Given exercise: Return the entries verbatim, from the line containing "You are a computer-use" through the end of the entries, both ends included. Omit the pictures from your answer.

Entries supplied:
········

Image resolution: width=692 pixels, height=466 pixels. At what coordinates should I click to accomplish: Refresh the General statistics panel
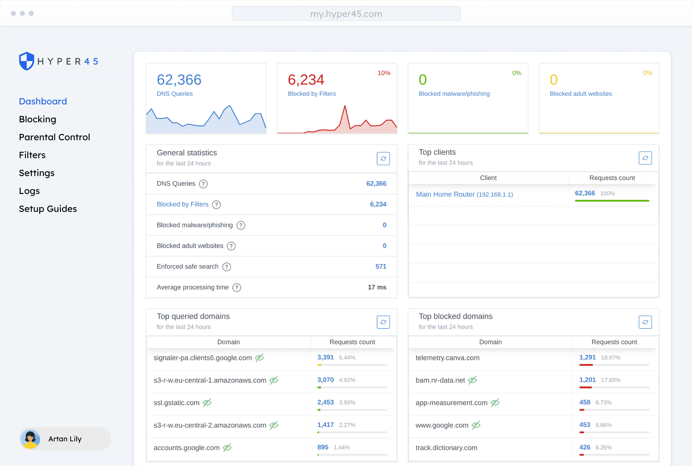(x=383, y=158)
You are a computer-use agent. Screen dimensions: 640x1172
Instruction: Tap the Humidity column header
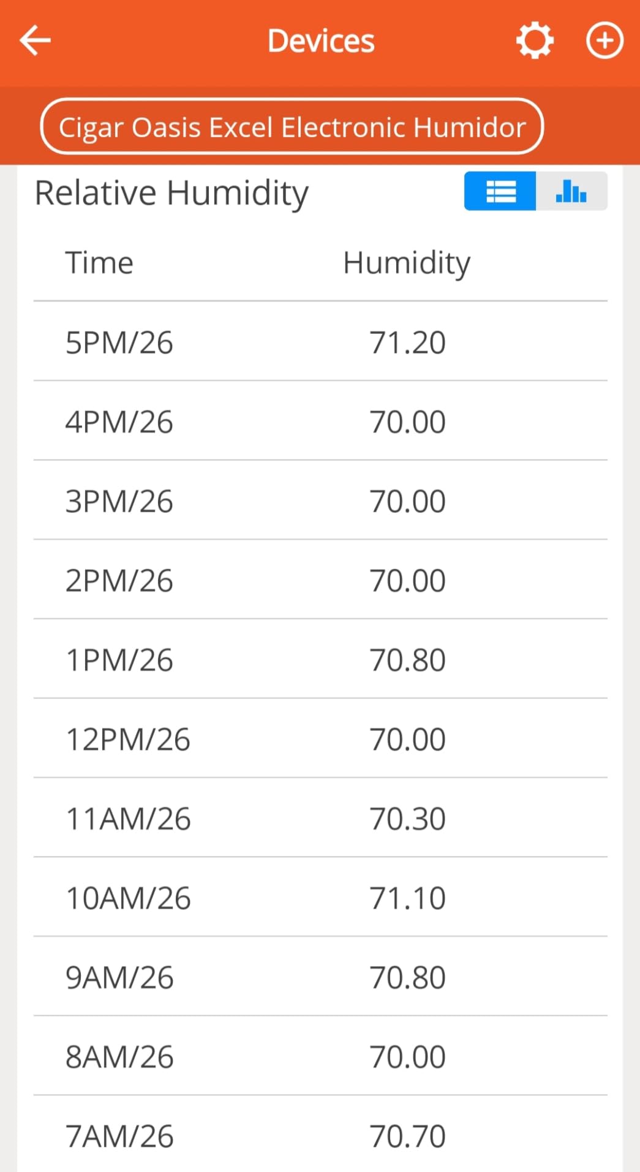(407, 263)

········

Output for this exercise:
You are a computer-use agent. Screen dimensions: 640x1172
Instruction: Tap the Humidity column header
(407, 263)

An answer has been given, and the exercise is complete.